Nach dem Zweiten Weltkrieg wurden zahlreiche Flüchtlinge in den Gebäuden untergebracht. Im Rahmen der Bodenreform wurden Bauten und Flächen an Neubauern vergeben. Auf Befehl der Sowjetischen Militäradministration wurde der südwestliche Teil zur Gewinnung von Baumaterial abgebrochen. Seit 1946 wurde der Hof durch die Vereinigung für gegenseitige Bauernhilfe (VdgB) als Maschinenhof genutzt. Dieser wurde 1950 durch die Maschinenausleihstation (MAS) Gohrau übernommen. Später gehörte die Anlage zu einer Landwirtschaftlichen Produktionsgenossenschaft (LPG).

Nach 1990 kam Bleesern in Treuhandbesitz und wurde bis zum Jahr 2000 privatisiert. Ein Teileigentümer, der die Gebäude nicht wie geplant nutzen durfte, erwirkte eine Abrissgenehmigung für den Ost- und Südflügel und begann mit der Zerstörung des Daches, obwohl die gesamte Anlage seit 1992 unter Denkmalschutz steht.

Abb: Frühschoppenkonzert im Hofgestüt Bleesern (Foto: Bernd Blumrich)

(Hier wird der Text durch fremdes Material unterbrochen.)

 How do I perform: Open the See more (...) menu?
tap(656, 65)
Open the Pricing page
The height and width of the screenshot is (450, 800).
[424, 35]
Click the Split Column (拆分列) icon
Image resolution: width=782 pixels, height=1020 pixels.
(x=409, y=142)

2010 hat sich der Förderverein Hofgestüt Bleesern e.V. gegründet, der Ost- und Südflügel der Anlage erwerben konnte. Ziel des Fördervereins ist es, die noch vorhandenen Gebäude zu retten und so zu restaurieren, dass eine Nutzung für kulturelle und touristische Zwecke möglich wird. Bei der Restaurierung soll so viel wie möglich von der originalen Bausubstanz erhalten bleiben und mindestens die Hofseite so wiederhergestellt werden, dass die einstige von Wolf Caspar von Klengel entworfene barocke Fassade wieder erlebbar wird. Soweit unter den derzeitigen baulichen Bedingungen möglich, werden bereits kulturelle Veranstaltungen wie Konzerte, Treffen von Reitern, Ausstellungen, Vorträge, Kinovorführungen und Bücherfeste angeboten. Inzwischen hat sich das Hofgestüt Bleesern zu einem beliebten Treffpunkt von Menschen mit ganz unterschiedlichen Interessen entwickelt. Mit den baulichen Fortschritten werden die Nutzungsmöglichkeiten wachsen.

Siehe auch www.hofgestuet-bleesern.de. Empfohlen wird der Dokumentarfilm von Thomas Claus: „Das Hofgestüt Bleesern – Monumentaler Barock für die Pferde des sächsischen Kurfürsten„.

Besucher sind zum Tag des Offenen Denkmals, zu Veranstaltungen und im Sommer an den Sonntagnachmittagen im Hofcafé willkommen. Dann werden auch Führungen angeboten.